More-Efficient “Kernel Methods” Dramatically Reduce Training Time for Natural-Language-Understanding Systems
Machine learning systems often act on “features” extracted from input data. In a natural-language-understanding system, for instance, the features might include words’ parts of speech, as assessed by an automatic syntactic parser, or whether a sentence is in the active or passive voice.
Some machine learning systems could be improved if, rather than learning from extracted features, they could learn directly from the structure of the data they’re processing. To determine parts of speech, for instance, a syntactic parser produces a tree of syntactic relationships between parts of a sentence. That tree encodes more information than is contained in simple part-of-speech tags, information that could prove useful to a machine learning system.
The problem: comparing data structures is much more time consuming than comparing features, which means that the resulting machine learning systems are frequently too slow to be practical.
In a paper we’re presenting at the 33rd conference of the Association for the Advancement of Artificial Intelligence (AAAI), my colleagues at the University of Padova and the Qatar Computing Research Institute and I present a technique for making the direct comparison of data structures much more efficient.
In experiments involving a fundamental natural-language-understanding (NLU) task called semantic-role labeling, with syntactic trees as inputs, we compared our technique to the standard technique for doing machine learning on data structures. With slightly over four hours of training, a machine learning system using our technique achieved higher accuracy than a system trained for 7.5 days with the standard technique.

--*--

Directive 1
Please copy the listing lines starting with the line containing "Where should I" and going on through the line containing "click(x=121, y=49)", substituting "lock" for "padlock" and keeping everything else unchanged.
The article and the listing come from separate, unrelated sources.

Data supplied
--*--

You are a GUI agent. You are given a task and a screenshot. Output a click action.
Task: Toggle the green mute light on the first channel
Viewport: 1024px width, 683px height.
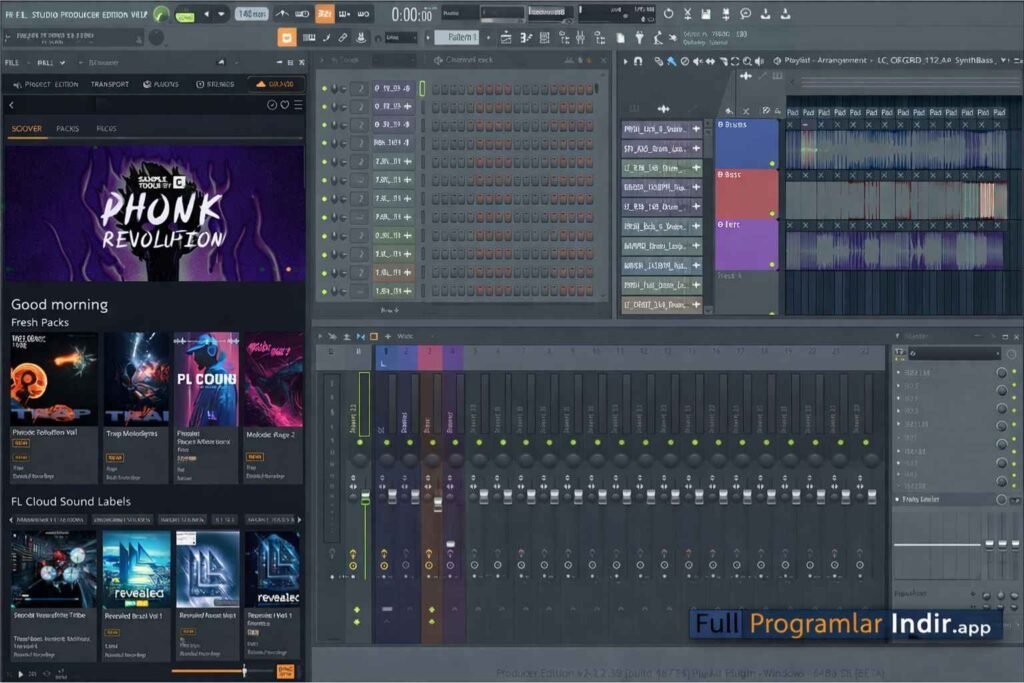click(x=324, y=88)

--*--

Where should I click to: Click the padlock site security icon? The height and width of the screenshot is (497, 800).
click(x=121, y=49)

--*--

Directive 2
Continue the article on more-efficient kernel methods for natural-language understanding from the point where it stops.

Task output 1
Where should I click to: Click the lock site security icon? The height and width of the screenshot is (497, 800).
click(x=121, y=49)

Task output 2
Our technique enables training using so-called mapping kernels. A kernel is a mathematical function for computing the similarity between two objects. The main idea behind mapping kernels is to decompose each object into substructures and then sum the contributions of kernel evaluations on a subset of the substructures. In our case, that means splitting syntactic trees into their constituent trees.
Typically, learning from structural examples requires that a machine learning system compare every training example it sees to all the others, in an attempt to identify structural features useful for the task at hand.
We show that, when training with tree structures, it’s possible to instead compress the complete set of constituent trees — the “forest” — into a single data structure called a direct acyclic graph (DAG).
Our analysis shows that many substructures repeat many times in the tree forest, and counts of those repetitions are encoded into the DAG. Then we can compute the similarity between the DAG and any other tree in one shot.
A tree is a data structure that starts with a root node, usually depicted as a circle. The root can have any number of children, also depicted as circles, to which it is connected by edges, usually depicted as line segments. The children can have children, which can have children, and so on.
What defines a tree is that every node has exactly one parent. (Put differently, between any two nodes, there is exactly one path.) In NLU, trees often indicate syntactic relationships between words of a sentence.
In our paper, we define several different kernels for comparing trees. One involves comparing partial trees, or any collections of a tree’s nodes and edges that are themselves trees. One involves comparing elastic trees, or trees that indicate the paths of descent between pairs of nodes (between, say, great-grandparent nodes and great-grandchildren nodes), without representing the intervening nodes. But the kernels we used in our experiments are called subset trees.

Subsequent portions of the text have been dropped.